U zal er niet van verschieten dat dit allemaal te veel werd voor Fleur, zelfs de zorg voor Jean-Petit werd haar grotendeels uit handen genomen, daarover bekommerde zich een ganse horde Afrikaanse nonkels en tantes. Dat alles geschiedde op strict aangeven (lees: bevel) van haar schoonvader, het kakelende en orakelende stamhoofd dat geen tegenspraak duldde. De weerstand van Fleur brokkelde af, haar geduld raakte op, haar ooit zo verheerlijkte multiculturalisme was kansloos in zwart Gambia, ze zag echt geen uitweg meer en dus begon ze in versneld tempo te begeven. Haar hart was reeds gebroken, na de dood van Grand-Jean en het noodgedwongen afstaan van Jean-Petit aan de intolerante familiale gemeenschap, bovendien sliep ze met een schooljongen die haar bepotelde volgens zijn gekleurde negerdriften en met een totale willekeur, zoals het hem paste, voor haar iedere keer weer ongepast.

Fleur besloot om terug te keren naar België en vanuit ons beschaafd land de ouderlijke adoptieprocedure in te zetten om Jean-Petit naar hier te kunnen halen.

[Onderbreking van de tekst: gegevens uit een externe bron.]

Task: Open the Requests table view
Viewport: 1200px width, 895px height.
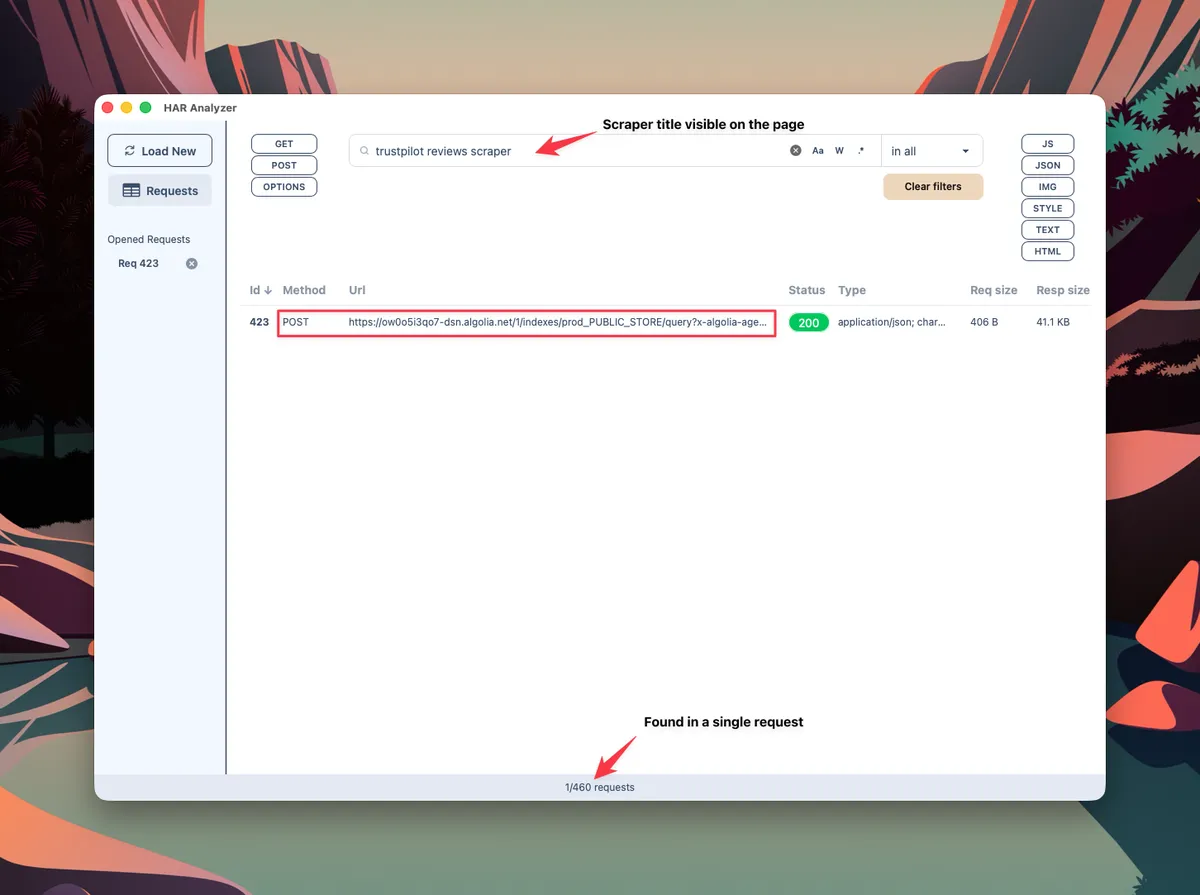Action: click(160, 191)
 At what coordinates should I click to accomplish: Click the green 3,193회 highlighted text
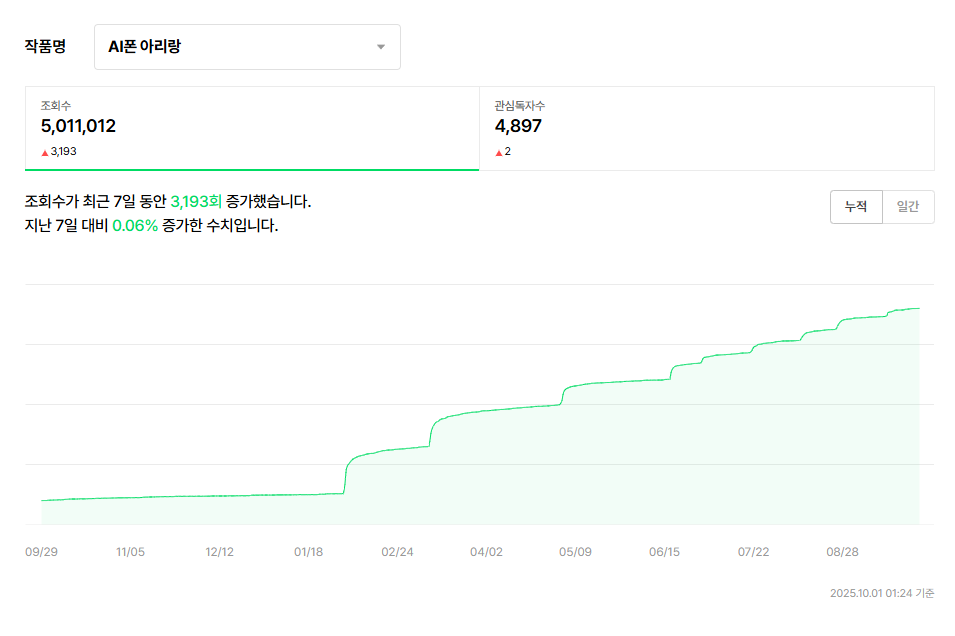[x=196, y=202]
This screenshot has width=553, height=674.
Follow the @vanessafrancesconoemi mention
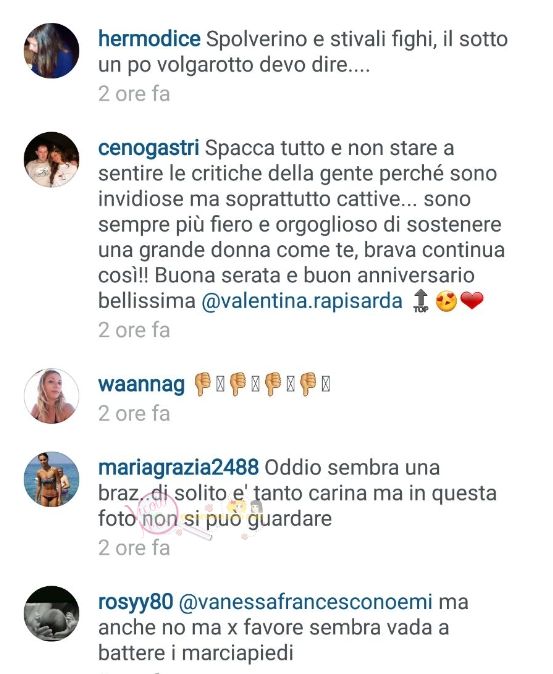point(306,602)
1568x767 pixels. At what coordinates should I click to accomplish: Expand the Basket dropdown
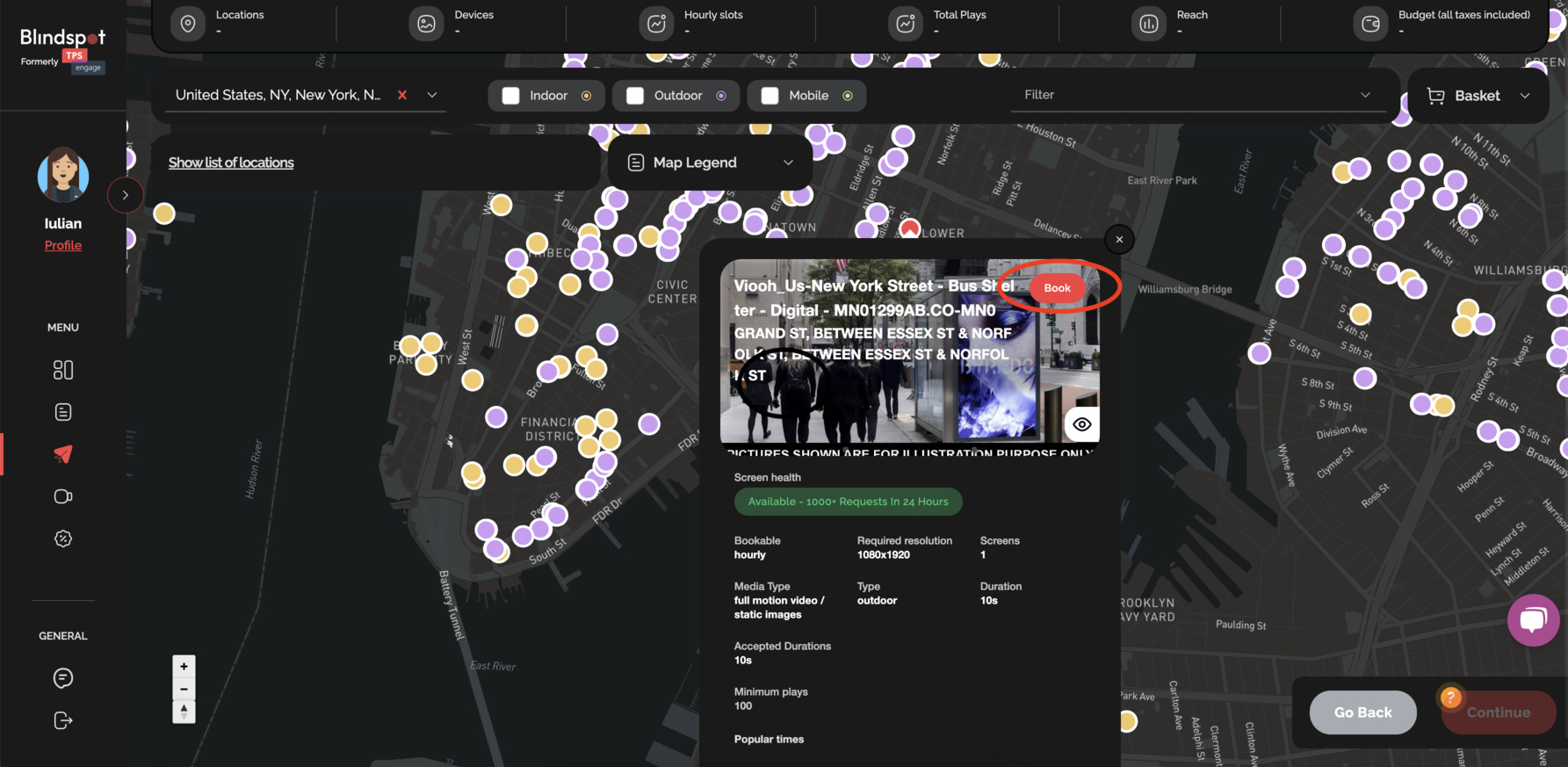1478,96
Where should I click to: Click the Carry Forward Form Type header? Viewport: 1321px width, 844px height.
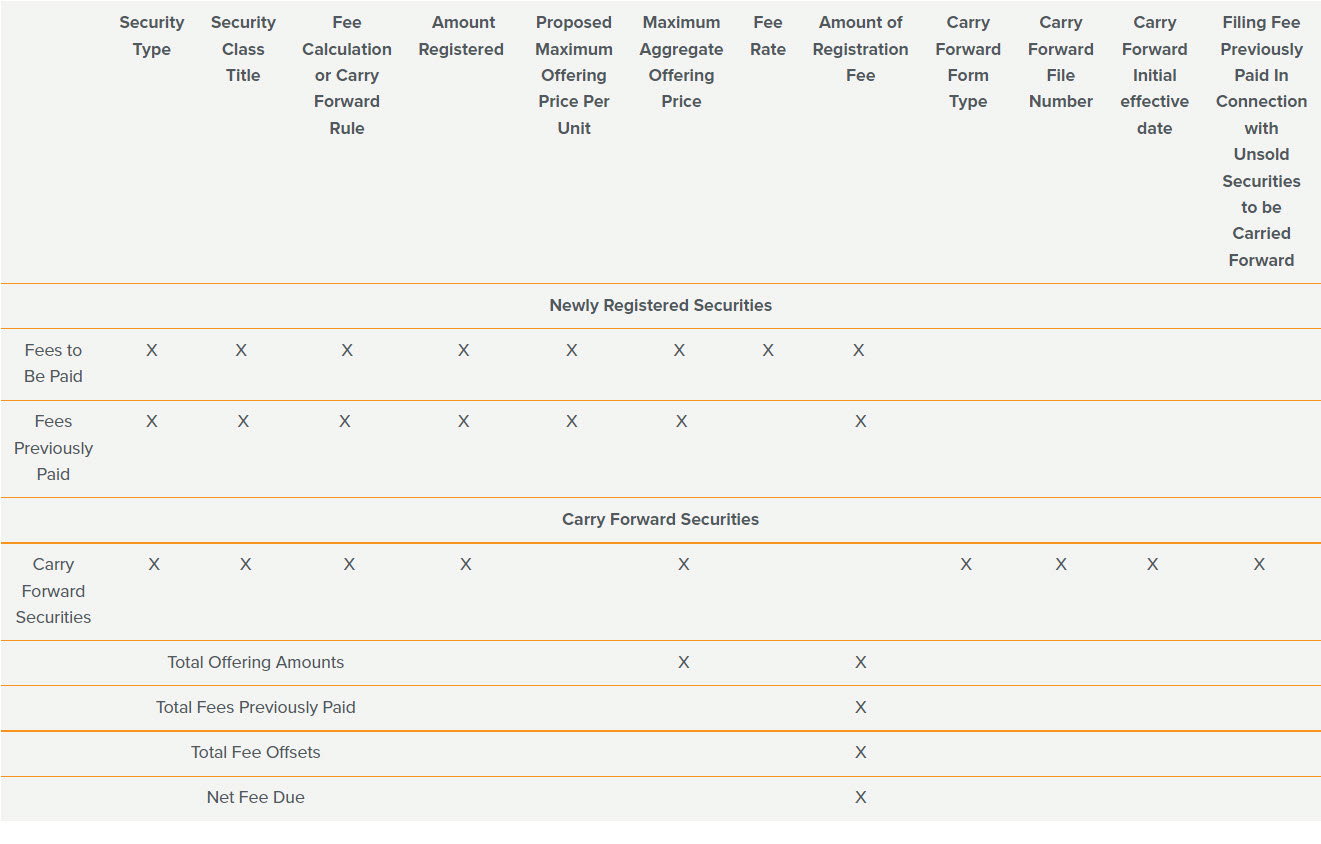coord(968,62)
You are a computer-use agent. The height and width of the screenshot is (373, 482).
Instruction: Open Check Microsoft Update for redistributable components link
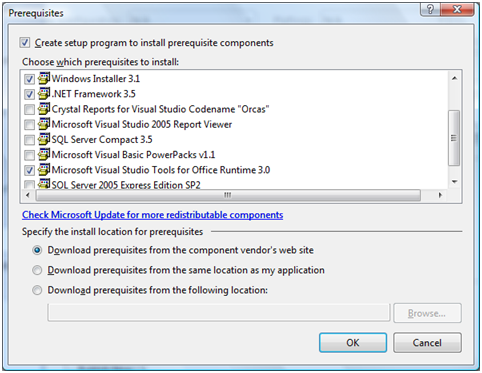153,215
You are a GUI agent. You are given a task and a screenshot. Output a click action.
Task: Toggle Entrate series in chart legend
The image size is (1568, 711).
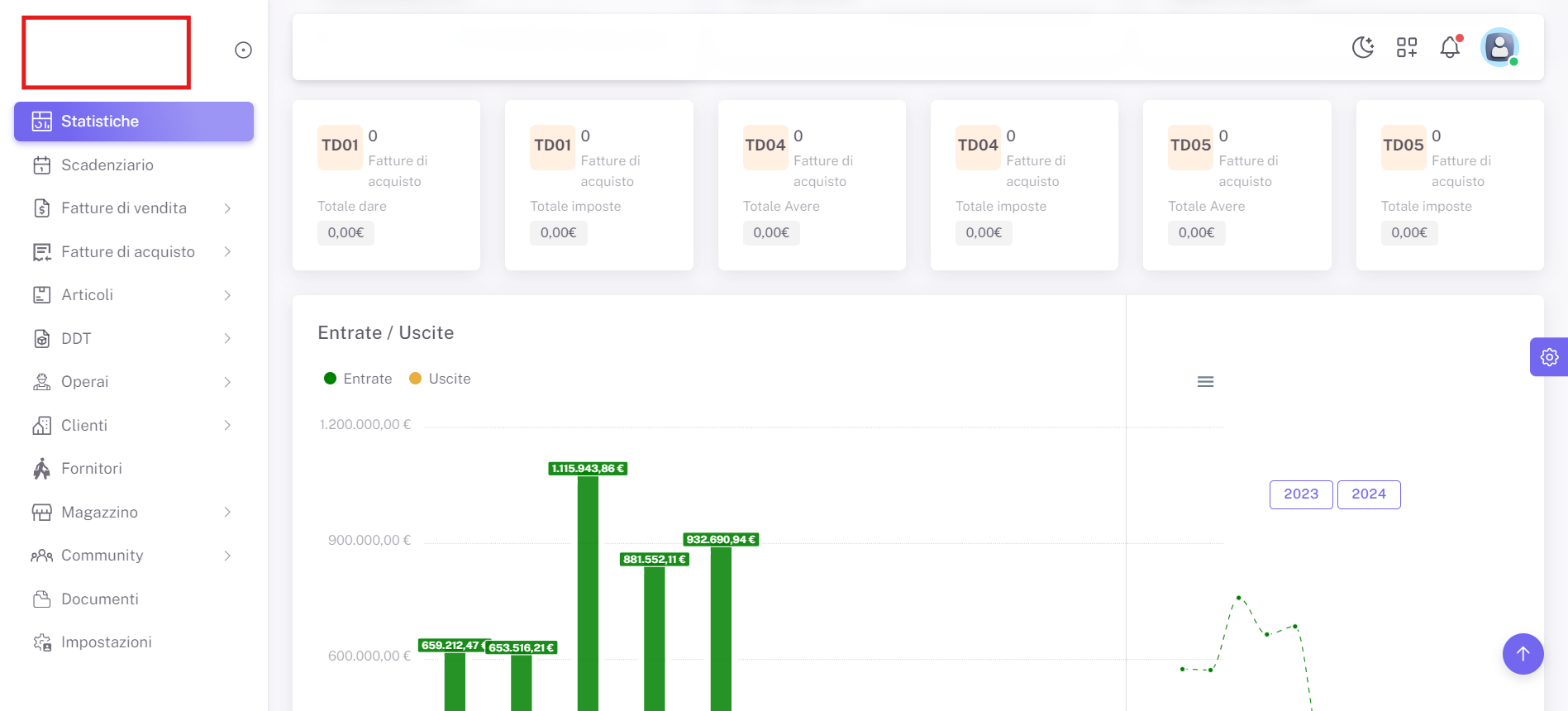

Dat mislukte, Fleur is niet meer tot bij ons geraakt, het lot besliste daar anders over. Toen haar koffers reeds gemaakt waren, voelde ze zich op een ochtend mottig aan haar maag. Het stamhoofd liet de kruidendokter komen, daarna twee medicijnmannen, er werd een bezweringsdans rond een kampvuur uitgevoerd om de kwade geesten uit haar lijf te drijven. Niks baatte, het bijgeloof schoot te kort, de achterlijkheid van de stam was even machteloos als de enige westerse dokter die ze tenslotte (via haar Belgische familie) nog konden optrommelen. Fleur was te ziek geworden om nog naar het reddende België kunnen overgebracht te worden. Ze kwijnde verder weg, met helse hartpijn, moederziel alleen, verscheurd van verdriet om alles wat ze had moeten achterlaten: de onschatbare waarde van een rijke beschavingscultuur, de morele en ethische verworvenheden van het vrije Westen, inclusief een hoogstaande gezondheidszorg, én het verpletterde besef dat België een luxe-land was geweest dat ze ten onrechte had verketterd voor de wilde wetten van de jungle en de brousse. Met andere woorden: Fleur bestierf het.
Ze ging eraan dood.

Ik citeer hierboven met een losse greep uit de schaarse berichten die Hildegonde nog van haar zus ontvangen heeft, het waren flarden en flitsen van wanhoop in het donkere Afrika. Het kan zijn dat dit verhaal zo hallucinant triestig en schrijnend klinkt dat het ongeloofwaardig kan lijken. Maar ik ben wel consequent geweest in mijn verslaggeving, reeds in Het Boek van Vincent (de ode aan mijn overleden zoon) refereerde ik naar de betreurenswaardige dood van Fleur, ik heb ook voor haar nog een kaarske gebrand, haar foto heeft een tijdje op ons huisaltaar geprijkt, zij was evengoed als mijn eigen kind een overbodige dode, veel te jong, veel te schoon, maar ze had zich meedogenloos laten vermorzelen door haar dwaze wereldideeën. Ze ging ten onder als een “ontfleurde” bloem, het zwarte water van Afrika had haar aan de lippen gestaan, ze had de multiculturele kelk tot op de bodem leeggedronken, het virus van een tekort aan beschaving binnengekregen. Fleur verkleurde en stierf van dat vergif. Haar graf is een straf voor alle multiculs.